Chapter 23

1.4K 174 36
                                    

Ernando Point of View

Mendapat ucapan selamat dari Semarang dan gambar love di sana tidak berarti apapun. Aku memang cukup tidak nyaman dengan adanya dia dalam hidupku. Dia bilang suka padaku tapi aku tidak bisa membalikkan itu. Hatiku masih cukup hambar, pikiranku masih cukup sesak oleh Za dan Brylian.  Ucapan yang paling sempurna atas keberhasilanku tak lain adalah dari Mama dan Papa, lantas dari keluarga Brylian dan keluarga Za, serta Za sendiri.

Menjadi juara kemarin menjadikan aku dan Brylian primadona, baru datang ke sekolah sudah banyak yang menunggui kelasku hanya untuk meminta foto. Ada rasa bangga ketika menerbangkan Garuda tapi ada rasa tidak nyaman ketika kehidupan pun ikut menjadi perbincangan. Beberapa teman sekelas bahkan menceritakan tentang persahabatan diantara kami ke media sosial pagi ini, jadilah kisah-kisah kami yang mereka ketahui sebagai konsumsi publik.

Belum lagi pagi ini, dalam upacara diadakan acara penyambutan khusus. Aku dan Brylian harus berdiri di depan menampilkan senyum. Jujur sakali lagi kami bangga, tapi selalu ada pula ketakutan jika saja kamu terbang terlalu tinggi. Kata Coach Fakhri, ketika masih kecil jangan diberi beban banyak tapi juga jangan dipuji terlalu banyak. Bahaya, masih rawan untuk terbang terlalu tinggi dan tumbang tidak bangkit lagi.

Usai upacara, ada pula tradisi kami diangkat-angkat, dilempar ke udara, semacam caleg yang baru saja menang.

"Wehhh wehhh, hati-hati, bos. Kalau jatuh ini wajah bisa nggak ganteng lagi," celetuk Brylian ketika teman-teman kami mengangkatnya ke atas.

Aku tertawa mendengarnya. Iya, percaya dia ganteng, semua fans mengakui itu.

"Kebanggaan Indonesia!" Teriak salah satu guru yang ikut mengangkatku.

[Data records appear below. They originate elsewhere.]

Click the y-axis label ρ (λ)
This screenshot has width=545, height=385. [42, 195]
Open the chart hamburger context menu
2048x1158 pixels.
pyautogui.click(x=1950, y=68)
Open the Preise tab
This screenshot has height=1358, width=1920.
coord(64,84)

Ah, euforia semacam itu tak terjadi hanya denganku, aku dengar sebelum upacara ini Sutan Zico juga mengalami hal yang sama. Baru sampai sekolah lansung dikalungi bunga dan diangkat-angkat sekolah.

"Ahh, gila pusing kepala," keluh Brylian berjalan bersamaku dari ruang kepala sekolah.

"Sama, pada kesetanan nih ngangkatnya kita," sambil memegangi kepalaku.

Kepala kami bertambah pusing ketika melihat Za duduk bersama Elang di tempat dudukku. Sudah peraturannya hari ini aku yang duduk bersama dengan Za? Kekanak-kanakan? Kata adil berlaku untuk siapapun. 

"Tuh anak masih berani aja ya? Minta ditendang kepalanya!" Brylian geram sendiri di sebelahku, di depan pintu kelas.

"Kamu yang tendang aku yang tangkap, nanti aku lempar ke kamu, terus aku tangkap lagi, gitu sampai si playboy amatir itu jadi playgroup amatir!" Seruku menggertak jari-jariku agar lemas.

"Bentar, bentar," Brylian menghentikan langkahku yang hendak mendekati Za dan Elang. "Playgroup itu sebelum TK kan?"

Aku menatap Brylian datar tapi kesal, itu kan nggak perlu dibahas lebih lanjut juga. Mau sebelum TK kek, mau sesudah SD kek, yang penting playboy bisa jadi playgroup.

Kembali melangkah dengan hentakan garang, membuat medali yang masih bergelantung di leherku ikut bergoyang. Brylian pun mengikutiku dari belakang, itu awalnya, sekarang dia malah lebih menggebu dan menyalip langkahku.

"Jalanmu kaya emak-emak lagi hamil, Tar!" Katanya dan langsung menggebrak meja di depan Elang dan Za.

Brakkk...

Emang jalanku semacam emak-emak lagi hamil? Macam mana rasanya hamil? Ah, tunggu, apa pula.

"Bry! Bikin kaget ah!" Keluh Za berdiri dari tempatnya tapi Brylian juga tidak peduli dengan itu. Dia lebih peduli ke Elang yang langsung diam saja.